No elenco feminino, como era de se esperar, Susana Vieira se impõe em cena como Cora Dumonte, a rica de fachada que investe no casamento de seu filho, Vitor (Daniel Oliveira), com Alice, para manter a vida de luxo. Assim como Cássia Kis Magro que, por mais personagens semelhantes que caiam em suas mãos, consegue sempre dar alma nova a cada um, como está fazendo com Vera, a dona de uma biblioteca, mãe de Renato. Mas o destaque maior é de Natália do Vale, que está retratando de forma impecável as mulheres submissas e infelizes daqueles e de outros tempos através de Quitéria, a esposa de Arnaldo e mãe de Alice.  

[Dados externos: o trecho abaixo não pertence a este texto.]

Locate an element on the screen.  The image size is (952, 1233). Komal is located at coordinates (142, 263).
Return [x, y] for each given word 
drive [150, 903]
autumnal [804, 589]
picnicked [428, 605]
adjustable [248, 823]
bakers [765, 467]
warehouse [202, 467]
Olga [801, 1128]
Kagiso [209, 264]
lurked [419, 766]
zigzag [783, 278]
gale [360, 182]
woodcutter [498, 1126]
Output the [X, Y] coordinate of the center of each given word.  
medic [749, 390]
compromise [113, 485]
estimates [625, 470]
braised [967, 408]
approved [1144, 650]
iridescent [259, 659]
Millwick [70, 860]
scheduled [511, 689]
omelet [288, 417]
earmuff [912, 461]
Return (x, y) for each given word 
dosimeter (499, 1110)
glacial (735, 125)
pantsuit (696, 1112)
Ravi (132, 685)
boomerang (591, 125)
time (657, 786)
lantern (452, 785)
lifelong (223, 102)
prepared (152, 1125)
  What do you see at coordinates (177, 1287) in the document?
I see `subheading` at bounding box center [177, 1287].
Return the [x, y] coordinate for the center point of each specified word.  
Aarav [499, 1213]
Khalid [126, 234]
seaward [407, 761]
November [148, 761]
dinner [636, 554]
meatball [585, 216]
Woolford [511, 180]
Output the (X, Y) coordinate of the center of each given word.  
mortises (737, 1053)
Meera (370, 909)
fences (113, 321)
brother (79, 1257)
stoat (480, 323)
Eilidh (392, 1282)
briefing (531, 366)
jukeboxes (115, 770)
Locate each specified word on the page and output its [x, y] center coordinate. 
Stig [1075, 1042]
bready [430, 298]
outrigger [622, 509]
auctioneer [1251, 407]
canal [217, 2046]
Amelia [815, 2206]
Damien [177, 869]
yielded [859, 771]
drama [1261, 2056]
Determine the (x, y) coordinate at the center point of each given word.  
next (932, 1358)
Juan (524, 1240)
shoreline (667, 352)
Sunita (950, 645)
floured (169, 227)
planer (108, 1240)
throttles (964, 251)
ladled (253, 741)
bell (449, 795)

Vale ressaltar ainda a competente direção artística de Carlos Araújo, que também a assina a direção geral. Tirando um ou outro detalhe, como o andaime moderno demais usado na cena em que Alice fugiu de casa no dia do jogo em que o Brasil conquistou o tricampeonato na Copa do Mundo, cenários, figurinos e caracterizações estão retratando bem aquela época. A pergunta que fica no ar é: se o foco não é político, como as autoras afirmam, por que um título que reproduz a frase da música “Aos Nossos Filhos”, composta por Ivan Lins e Vitor Martins em 1984, que remete tanto aos tempos da ditadura?